Moana's set-up is rather familiar but, then again, rather not so – Moana is the sole daughter to a Polynesian chief and is therefore being lined up to be the successor to the island’s throne. This means, of course, that much lies upon her shoulders – and as it appears that fishing and crop gathering is failing as a result of a demigod – by the name of Maui – having stolen the heart of an ancient goddess. This is no ordinary heart – it’s a physical, glowing stone, and Moana is headstrong and determined to seek out the ancient rune to return it to the Goddess it belongs to. Despite warnings from her family, the princess sets out to brave the sea beyond and to track down the wayward Maui for herself.
First impressions should be fairly clear – Moana is a great-looking movie that has been crafted from genuinely unique visual twists on oceanic life and the environment surrounding it – everything is smooth, or sparkling, or more besides – and the character designs really hold their own, too. There are a number of villains that Moana and Maui meet during their adventure that really go above and beyond the creative norm that we’ve come to expect from Disney, even at their most lucid – and it’s one of their most grandiose tales they’ve told. Moana is a princess piece with a difference – it’s a colossal adventure that looks great, delivers big on thrills and won’t disappoint many in the story stakes, at least for the most part.
The cast of characters, too, are memorable and work well to sell the story – again, for the most part. Moana’s development as a character only really starts to take flight once Dwayne Johnson’s Maui is brought into the mix – and these are two characters who really work well together. Replicating the ‘buddy’ relationship that worked so well for Zootopia, Disney once again avoids turning a central gender-opposite relationship into one that is romantic for the sake of it. This is something that, for the sake of the story, has largely been avoided in recent years, and all for the better.

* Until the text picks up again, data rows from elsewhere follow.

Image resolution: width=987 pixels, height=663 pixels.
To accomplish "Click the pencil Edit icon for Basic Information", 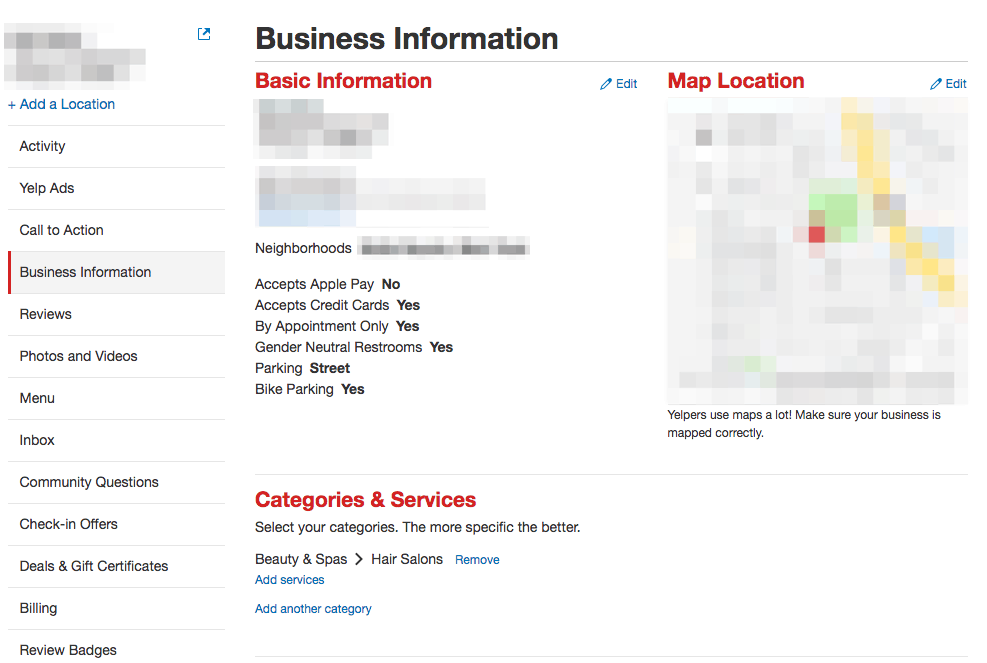I will pos(606,84).
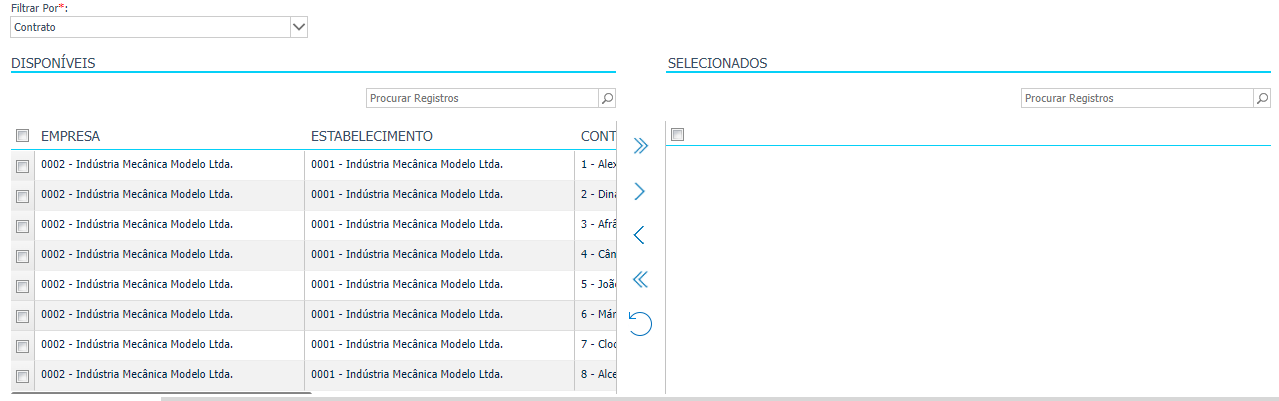Click the Disponíveis search magnifier icon

point(607,98)
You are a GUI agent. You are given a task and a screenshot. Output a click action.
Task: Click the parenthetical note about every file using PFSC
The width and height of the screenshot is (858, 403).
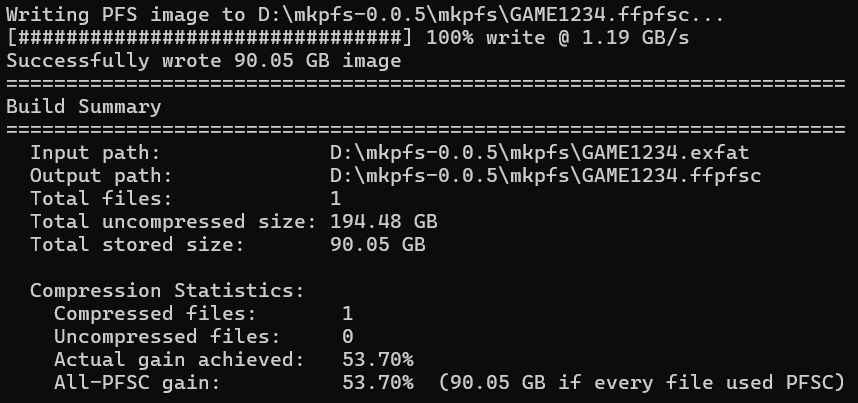pyautogui.click(x=642, y=382)
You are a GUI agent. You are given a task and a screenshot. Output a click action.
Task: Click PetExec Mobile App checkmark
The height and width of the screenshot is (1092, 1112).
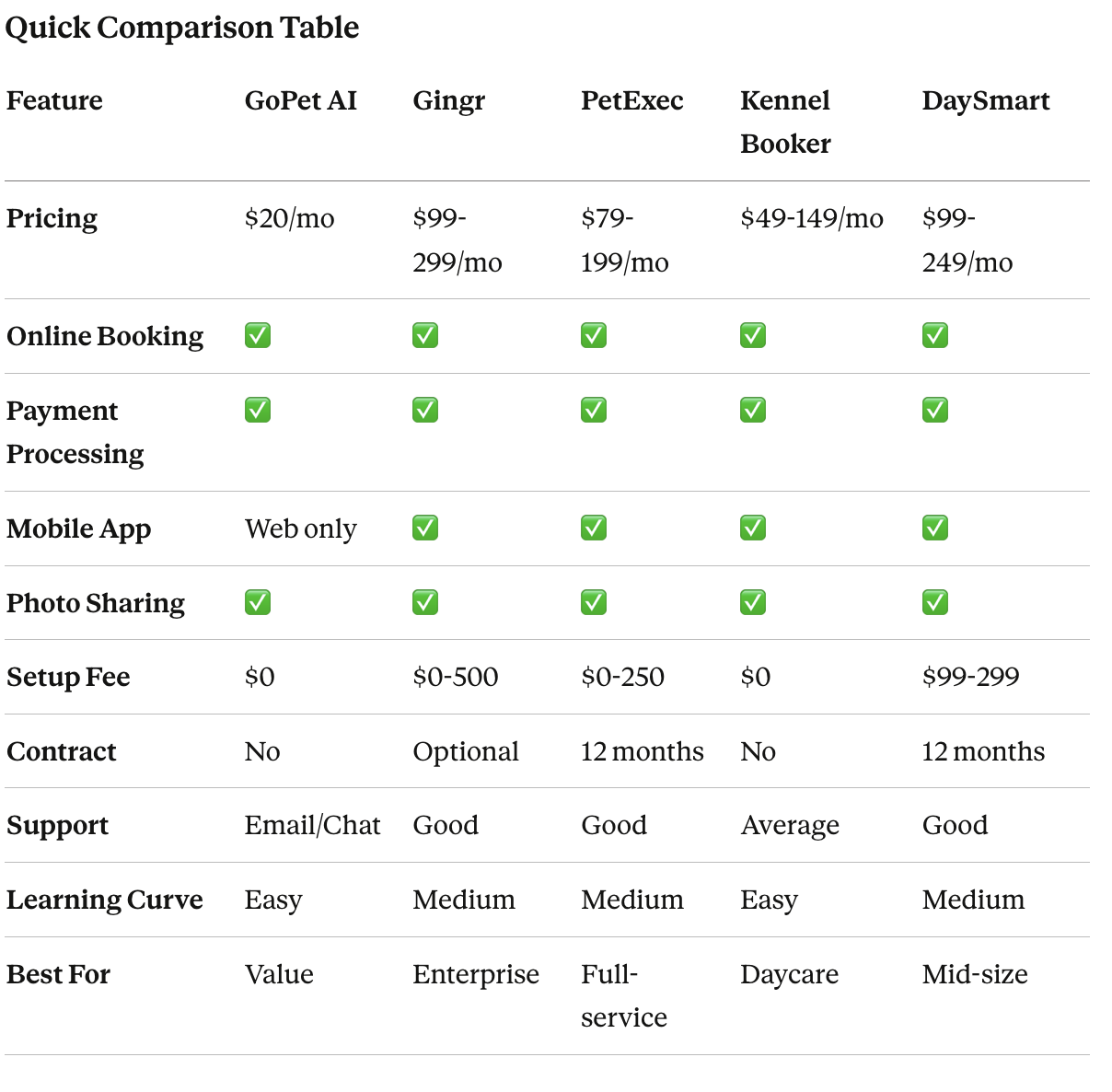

Moana is essentially what you’d expect from Disney even during their second renaissance – it has familiar set-ups and twists, along with familiar musical moments and character journeys. If you’re familiar with much in the way of Disney’s output during the 1990s and the most recent renaissance (from Tangled onwards), there isn’t much here that will likely surprise you beyond the visuals. It’s here therefore that the movie feels a little underwhelming, a little as if we have seen this all before.
This is a movie that is clearly just as lovingly created as the rest of the Disney line, however, it is a tad predictable in terms of plot and character development – while this really doesn’t impede on the Disney magic, it will likely impact upon viewers who have trodden their way through the House of Mouse’s back catalogue. That being said, while you can predict much of the way in which things transpire, it’s likely that you’ll still have a good time here.
The main problems with Moana lie firstly in its set-up and its first half-an-hour – until the titular character meets up with the scene-stealing Maui, the movie feels something of familiar territory, and it certainly feels like Disney may be borrowing more than mere characterisation from their hugely popular Frozen – which, of course, will sell well for the key audience – but we struggle to really get invested in Moana and her cause until around 30 minutes into the movie. It’s not a fantastic start, but once things start picking up, they really start picking up.
Ultimately, as movies go, this is among Disney’s most entertaining, but not so much on the scale of productions such as Zootopia, which arguably set the tone for animation this year as a whole – it lacks in many areas such as character development and just seems to struggle to monopolise on that elusive Disney spark – while Moana will likely live on as one of 2016’s best, and rightly so, it may struggle to sit comfortably among other films in the canon as a memorable movie in its own right. That being said, it has received almost as much critical acclaim as Zootopia, and certainly from an entertainment perspective, Moana is a great movie for kids and adults alike this holiday season. Hugely entertaining but perhaps not the epoch-making classic many will be expecting it to be, it’s best to go into Moana expecting entertainment but not necessarily anything too ground-breaking.